Banyak orang ingin kisahnya jadi buku, padahal buku tidak selalu menyelamatkan. Ada yang ingin rumahnya tampak cantik di layar, padahal layar tidak selalu jujur tentang hangat. Bima dan Arimbi tidak berubah menjadi tokoh sempurna. Mereka masih bertengkar tentang siapa yang lupa menutup kulkas, mereka masih kesal kalau tetangga menaruh sepeda di depan pagar mereka. Tapi mereka tidak lagi saling mengalahkan untuk menang sendiri. Mereka mengerti, menang bersama lebih menyenangkan.

Rumah itu tidak bertambah luas, tapi terasa lega. Hiduplah di kota yang kerap berjalan lebih cepat dari jantung, mereka memilih memperlambat langkah ketika melintas di depan satu sama lain. Karena mereka akhirnya tahu: rumah bukan tempat paling rapi; rumah adalah tempat paling berani mencintai.

Dan surga—kalau kata itu terlalu besar—mungkin tidak turun dari langit. Ia tumbuh dari kebiasaan kecil yang ditanam di dapur, di ruang tamu, di halaman sempit. Dari secangkir kopi yang tidak lagi pahit sendirian. Dari cara menutup ponsel sepuluh menit lebih awal. Dari cara mengucap “terima kasih” kepada seseorang yang selama ini kita kira tidak perlu diberi.

Rumahku surgaku? Pertanyaan itu perlahan berubah tanda baca. Dari tanya yang menyakitkan menjadi seru yang pelan. Rumahku surgaku! Bukan karena tidak ada luka, tapi karena di sinilah luka disembuhkan tanpa takut dihakimi.

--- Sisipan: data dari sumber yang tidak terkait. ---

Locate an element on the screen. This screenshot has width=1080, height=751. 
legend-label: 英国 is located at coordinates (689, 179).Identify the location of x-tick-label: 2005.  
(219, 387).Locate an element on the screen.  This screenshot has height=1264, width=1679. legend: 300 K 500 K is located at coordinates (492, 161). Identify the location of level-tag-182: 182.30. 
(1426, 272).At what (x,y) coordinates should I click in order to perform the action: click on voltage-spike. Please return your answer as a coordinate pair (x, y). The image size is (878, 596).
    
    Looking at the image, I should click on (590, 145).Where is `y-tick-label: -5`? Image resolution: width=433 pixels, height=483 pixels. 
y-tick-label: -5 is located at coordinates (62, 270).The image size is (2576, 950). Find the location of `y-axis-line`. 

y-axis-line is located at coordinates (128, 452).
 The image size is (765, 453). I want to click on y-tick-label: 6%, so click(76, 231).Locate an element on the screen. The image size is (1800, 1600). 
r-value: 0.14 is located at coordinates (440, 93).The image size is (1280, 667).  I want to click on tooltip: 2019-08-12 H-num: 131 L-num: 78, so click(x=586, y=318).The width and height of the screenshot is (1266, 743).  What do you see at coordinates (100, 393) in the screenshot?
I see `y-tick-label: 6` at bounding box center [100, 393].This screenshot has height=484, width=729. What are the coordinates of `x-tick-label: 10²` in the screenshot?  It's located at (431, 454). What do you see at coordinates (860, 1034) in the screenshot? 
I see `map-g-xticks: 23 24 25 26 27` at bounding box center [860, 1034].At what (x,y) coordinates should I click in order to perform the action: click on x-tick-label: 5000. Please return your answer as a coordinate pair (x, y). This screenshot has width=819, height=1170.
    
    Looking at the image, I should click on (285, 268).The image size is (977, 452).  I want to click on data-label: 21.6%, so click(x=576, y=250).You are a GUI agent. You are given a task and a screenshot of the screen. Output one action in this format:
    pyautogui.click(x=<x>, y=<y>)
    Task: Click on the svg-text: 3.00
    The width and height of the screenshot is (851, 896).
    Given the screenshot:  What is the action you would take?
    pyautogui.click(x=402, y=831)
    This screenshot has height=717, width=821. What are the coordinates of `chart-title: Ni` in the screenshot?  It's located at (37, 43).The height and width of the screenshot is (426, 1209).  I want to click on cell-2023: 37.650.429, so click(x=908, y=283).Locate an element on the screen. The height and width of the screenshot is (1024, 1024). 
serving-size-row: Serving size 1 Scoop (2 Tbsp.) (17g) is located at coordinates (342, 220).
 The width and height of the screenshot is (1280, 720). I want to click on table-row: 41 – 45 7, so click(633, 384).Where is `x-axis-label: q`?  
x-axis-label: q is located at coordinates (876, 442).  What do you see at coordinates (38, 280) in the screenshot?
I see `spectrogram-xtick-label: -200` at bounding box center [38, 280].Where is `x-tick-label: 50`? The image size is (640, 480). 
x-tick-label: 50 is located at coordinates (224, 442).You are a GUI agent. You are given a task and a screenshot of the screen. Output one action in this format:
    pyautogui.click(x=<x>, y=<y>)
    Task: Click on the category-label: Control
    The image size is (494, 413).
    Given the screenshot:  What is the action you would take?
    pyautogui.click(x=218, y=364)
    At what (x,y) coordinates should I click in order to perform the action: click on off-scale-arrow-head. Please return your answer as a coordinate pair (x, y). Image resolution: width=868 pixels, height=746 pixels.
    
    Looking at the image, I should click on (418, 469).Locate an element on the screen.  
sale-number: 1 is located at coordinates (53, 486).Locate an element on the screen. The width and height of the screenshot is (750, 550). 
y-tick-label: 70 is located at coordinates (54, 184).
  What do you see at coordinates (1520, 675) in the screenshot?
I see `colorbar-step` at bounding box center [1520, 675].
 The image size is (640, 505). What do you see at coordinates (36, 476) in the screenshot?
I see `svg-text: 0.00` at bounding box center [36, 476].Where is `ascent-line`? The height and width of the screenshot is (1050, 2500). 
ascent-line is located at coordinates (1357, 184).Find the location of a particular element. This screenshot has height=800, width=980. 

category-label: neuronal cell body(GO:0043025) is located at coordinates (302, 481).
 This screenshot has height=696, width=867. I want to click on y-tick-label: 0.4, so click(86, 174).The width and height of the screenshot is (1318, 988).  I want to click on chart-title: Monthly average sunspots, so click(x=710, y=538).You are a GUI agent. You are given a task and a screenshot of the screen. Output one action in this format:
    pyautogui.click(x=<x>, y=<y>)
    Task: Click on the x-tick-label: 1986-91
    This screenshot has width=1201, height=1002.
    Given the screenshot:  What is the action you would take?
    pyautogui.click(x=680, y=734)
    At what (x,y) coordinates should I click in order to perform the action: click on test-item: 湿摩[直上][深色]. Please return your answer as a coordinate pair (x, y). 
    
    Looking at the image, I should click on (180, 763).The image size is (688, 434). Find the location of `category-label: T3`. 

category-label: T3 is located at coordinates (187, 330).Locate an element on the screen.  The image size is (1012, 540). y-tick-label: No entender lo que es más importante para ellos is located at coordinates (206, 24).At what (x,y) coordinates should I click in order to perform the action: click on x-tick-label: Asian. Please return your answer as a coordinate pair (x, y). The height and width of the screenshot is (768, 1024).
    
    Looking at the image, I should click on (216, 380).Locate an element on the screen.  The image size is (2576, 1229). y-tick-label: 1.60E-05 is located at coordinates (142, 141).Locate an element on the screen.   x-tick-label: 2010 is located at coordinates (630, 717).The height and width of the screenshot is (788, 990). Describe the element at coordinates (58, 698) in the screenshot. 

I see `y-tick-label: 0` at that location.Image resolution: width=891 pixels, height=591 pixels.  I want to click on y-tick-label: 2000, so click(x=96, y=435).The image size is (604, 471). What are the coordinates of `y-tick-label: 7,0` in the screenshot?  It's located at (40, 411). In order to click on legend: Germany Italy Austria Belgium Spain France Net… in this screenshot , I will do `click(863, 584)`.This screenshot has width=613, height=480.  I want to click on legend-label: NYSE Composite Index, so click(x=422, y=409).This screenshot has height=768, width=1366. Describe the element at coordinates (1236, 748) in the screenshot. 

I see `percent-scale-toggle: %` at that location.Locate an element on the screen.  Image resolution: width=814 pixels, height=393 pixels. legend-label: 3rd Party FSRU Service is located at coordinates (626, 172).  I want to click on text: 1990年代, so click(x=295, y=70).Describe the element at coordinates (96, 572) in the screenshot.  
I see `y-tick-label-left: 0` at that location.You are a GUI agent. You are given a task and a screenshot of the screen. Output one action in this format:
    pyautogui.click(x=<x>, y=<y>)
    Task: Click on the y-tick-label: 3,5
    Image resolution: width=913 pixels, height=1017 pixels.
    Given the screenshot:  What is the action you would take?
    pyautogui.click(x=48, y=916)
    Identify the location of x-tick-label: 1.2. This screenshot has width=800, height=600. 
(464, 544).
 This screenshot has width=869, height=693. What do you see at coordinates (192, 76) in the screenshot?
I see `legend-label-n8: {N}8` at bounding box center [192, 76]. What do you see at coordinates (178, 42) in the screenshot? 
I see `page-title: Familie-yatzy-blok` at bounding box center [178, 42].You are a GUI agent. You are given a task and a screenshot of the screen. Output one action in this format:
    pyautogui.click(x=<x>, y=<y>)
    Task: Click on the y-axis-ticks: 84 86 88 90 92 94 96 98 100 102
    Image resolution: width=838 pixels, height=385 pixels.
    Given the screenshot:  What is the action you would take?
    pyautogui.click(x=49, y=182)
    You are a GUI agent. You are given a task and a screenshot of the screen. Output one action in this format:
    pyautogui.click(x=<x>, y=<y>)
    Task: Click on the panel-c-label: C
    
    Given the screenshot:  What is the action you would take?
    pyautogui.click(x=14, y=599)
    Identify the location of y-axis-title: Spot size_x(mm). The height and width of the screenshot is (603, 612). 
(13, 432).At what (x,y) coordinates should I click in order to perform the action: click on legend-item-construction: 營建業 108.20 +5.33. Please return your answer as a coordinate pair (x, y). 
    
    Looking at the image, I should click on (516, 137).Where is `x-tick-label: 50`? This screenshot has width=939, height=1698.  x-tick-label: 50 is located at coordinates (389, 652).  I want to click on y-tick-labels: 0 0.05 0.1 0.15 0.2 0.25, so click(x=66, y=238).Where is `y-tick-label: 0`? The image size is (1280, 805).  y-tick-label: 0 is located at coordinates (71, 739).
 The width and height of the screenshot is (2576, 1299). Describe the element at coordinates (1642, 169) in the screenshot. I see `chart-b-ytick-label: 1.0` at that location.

Dan besok, ketika langit Jember kembali meletakkan abu-abunya, Bima membuka pintu yang sama, dengan hati yang lain. Di dapur, Arimbi menoleh. Di ruang tengah, Dira berlari memeluk. Panci masih berdegup, TV masih cerewet, ponsel masih menggoda. Tapi yang utama sudah dipulangkan ke tempatnya.

Pulang. Pulih. Pelan-pelan. Bersama.

.

.

.

Jember, 28 Juni 2025

Jeffrey Wibisono V.

.

.

#CerpenIndonesia #KompasMingguVibes #Keluarga #Rumah #Relasi #Healing #Jember #KisahUrban #Literasi #EmotionalWriting

.

Kutipan-Kutipan dari Cerita

  • “Yang membuat luka kadang bukan peristiwa besar, tapi sikap kecil yang diulang setiap hari.”

  • “Anak belajar cara mencinta dari cara orangtuanya saling menyapa.”

  • “Ketika seseorang menuliskan lukanya, ia tidak sedang menyalahkan; ia sedang mengetuk pintu yang lama kita biarkan terkunci.”

  • “Kadang kita nggak butuh janji besar. Cukup bukti kecil, tapi konsisten.”

  • “Jangan jadi orang paling sopan di luar rumah, tapi paling kejam di dalamnya.”

  • “Rumah bukan tempat paling rapi; rumah adalah tempat paling berani mencintai.”